> Prompt: In the records below, begin at the line that has "Casino En Ligne Avis (1270, 1230)" and stop after the line that has "The Top 5 Rules"; quote those lines verbatim and nothing more.

(Stored records)
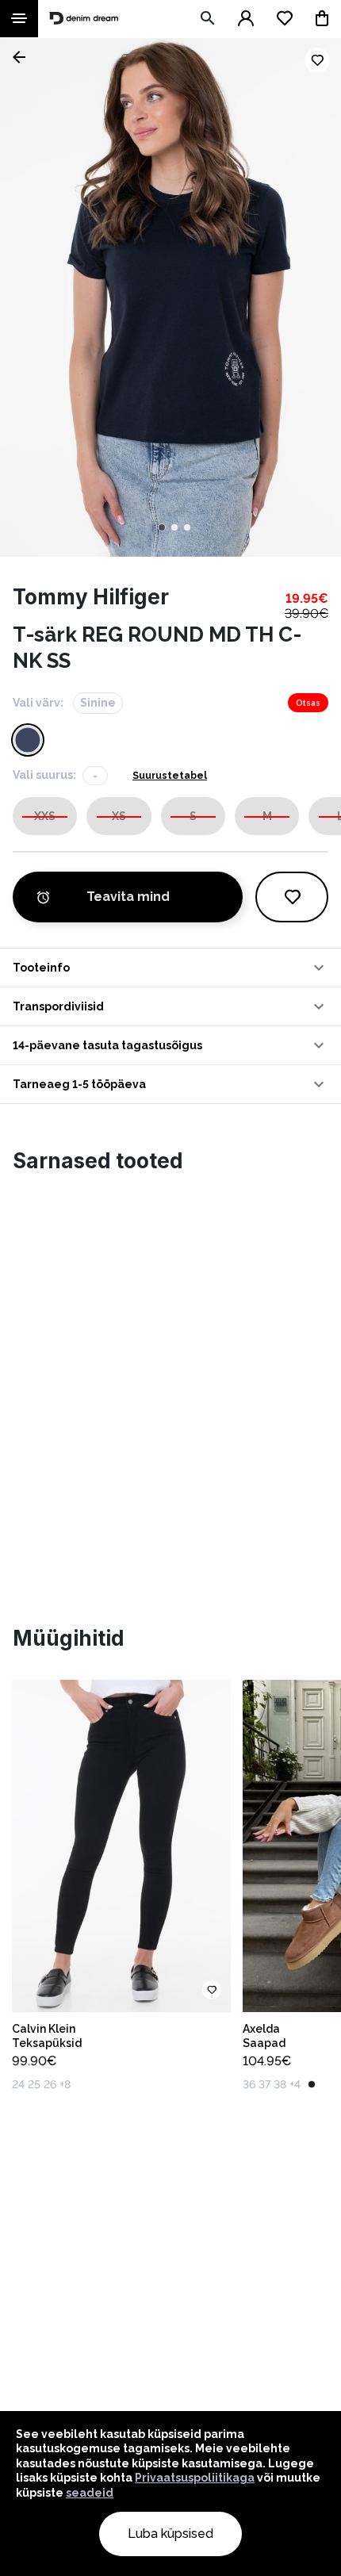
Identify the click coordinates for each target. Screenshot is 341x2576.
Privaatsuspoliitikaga (195, 2477)
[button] (170, 968)
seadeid (89, 2492)
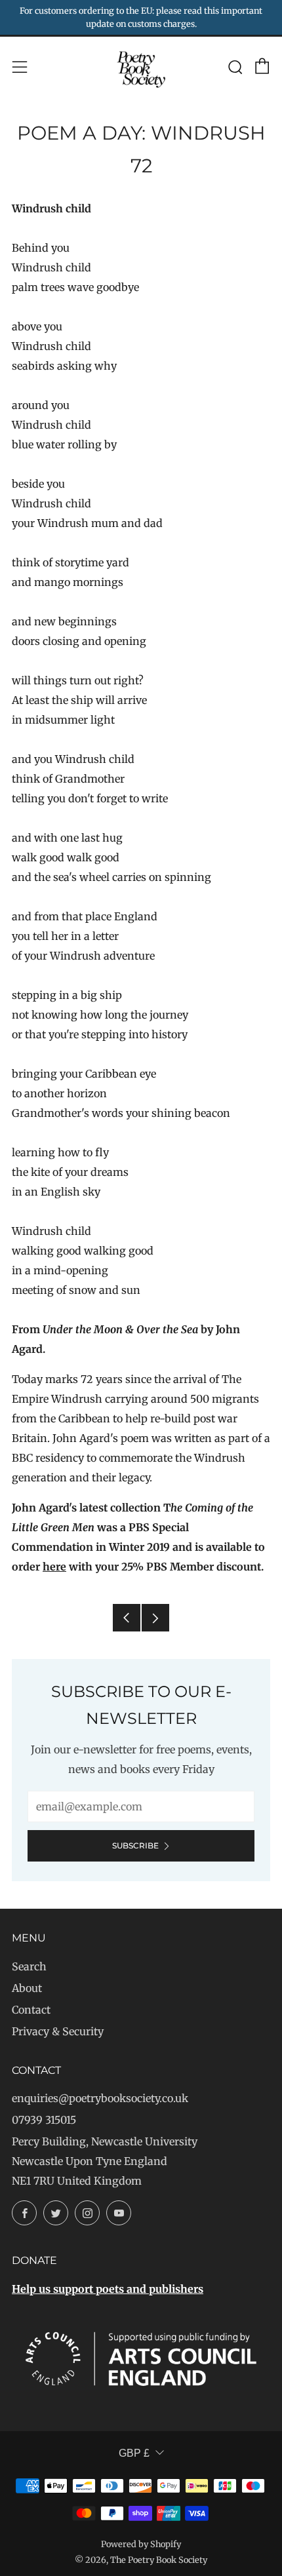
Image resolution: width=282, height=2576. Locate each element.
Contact (31, 2009)
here (54, 1566)
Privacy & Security (58, 2031)
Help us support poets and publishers (107, 2288)
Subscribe (135, 1845)
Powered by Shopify (141, 2544)
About (27, 1988)
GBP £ (134, 2453)
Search (29, 1966)
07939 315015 (44, 2119)
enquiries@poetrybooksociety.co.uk (100, 2098)
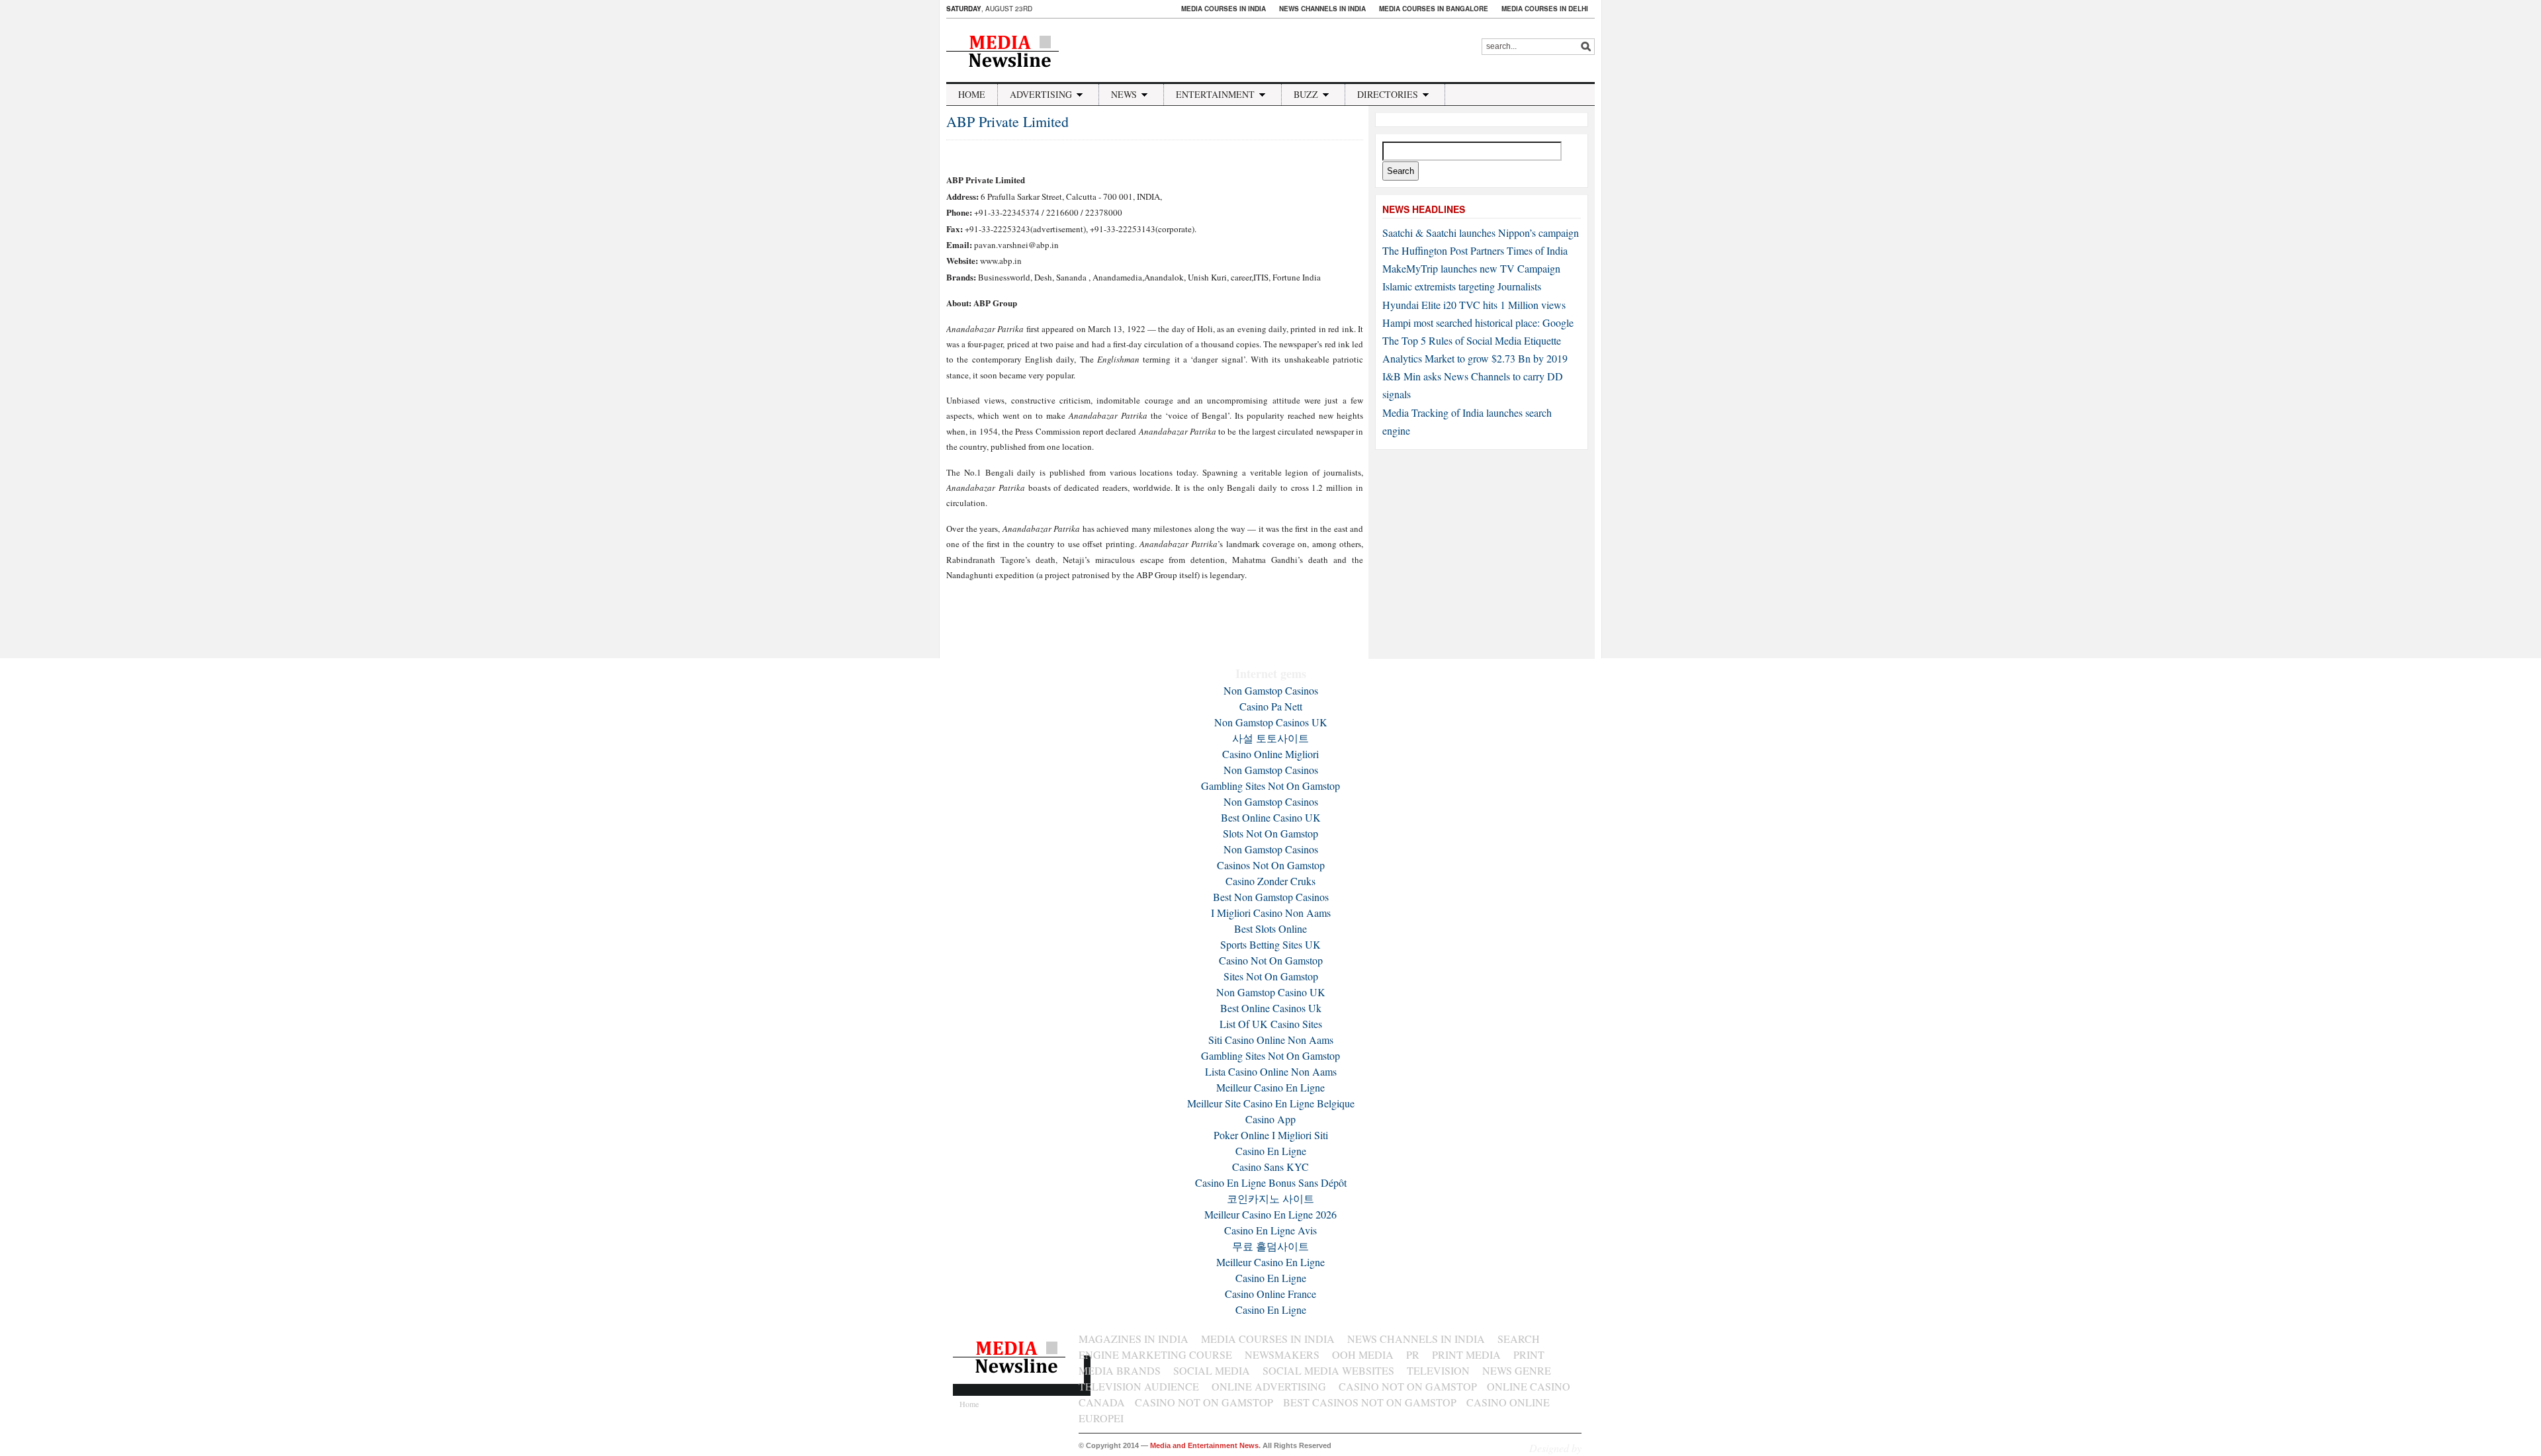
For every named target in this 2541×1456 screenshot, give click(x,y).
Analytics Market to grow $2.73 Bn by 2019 (1475, 358)
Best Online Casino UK (1271, 817)
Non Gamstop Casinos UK (1270, 722)
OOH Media (1363, 1354)
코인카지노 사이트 (1270, 1198)
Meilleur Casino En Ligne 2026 (1270, 1214)
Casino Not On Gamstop (1271, 960)
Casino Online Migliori (1270, 754)
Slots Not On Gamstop (1270, 833)
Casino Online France (1270, 1294)
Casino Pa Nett (1270, 706)
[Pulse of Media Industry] (1011, 74)
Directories (1387, 94)
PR (1412, 1354)
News (1124, 94)
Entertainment (1215, 94)
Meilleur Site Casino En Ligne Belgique (1271, 1103)
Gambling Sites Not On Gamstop (1270, 785)
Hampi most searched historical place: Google (1478, 322)
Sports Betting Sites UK (1270, 944)
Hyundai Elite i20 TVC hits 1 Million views (1474, 305)
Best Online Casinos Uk (1270, 1008)
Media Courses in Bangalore (1433, 8)
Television (1438, 1370)
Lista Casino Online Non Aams (1271, 1071)
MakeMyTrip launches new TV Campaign (1471, 268)
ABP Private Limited (1007, 121)
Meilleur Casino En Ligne (1270, 1087)
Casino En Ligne (1270, 1151)
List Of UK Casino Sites (1271, 1024)
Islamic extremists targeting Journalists (1461, 286)
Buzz (1306, 94)
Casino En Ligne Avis (1270, 1230)
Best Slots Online (1270, 928)
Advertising (1041, 94)
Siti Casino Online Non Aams (1270, 1040)
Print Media (1466, 1354)
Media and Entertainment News (1204, 1445)
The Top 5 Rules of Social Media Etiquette (1471, 340)
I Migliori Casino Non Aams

> Completed task:
Casino En Ligne Avis (1270, 1230)
Best Slots Online (1270, 928)
Advertising (1041, 94)
Siti Casino Online Non Aams (1270, 1040)
Print Media (1466, 1354)
Media and Entertainment News (1204, 1445)
The Top 5 Rules of Social Media Etiquette (1471, 340)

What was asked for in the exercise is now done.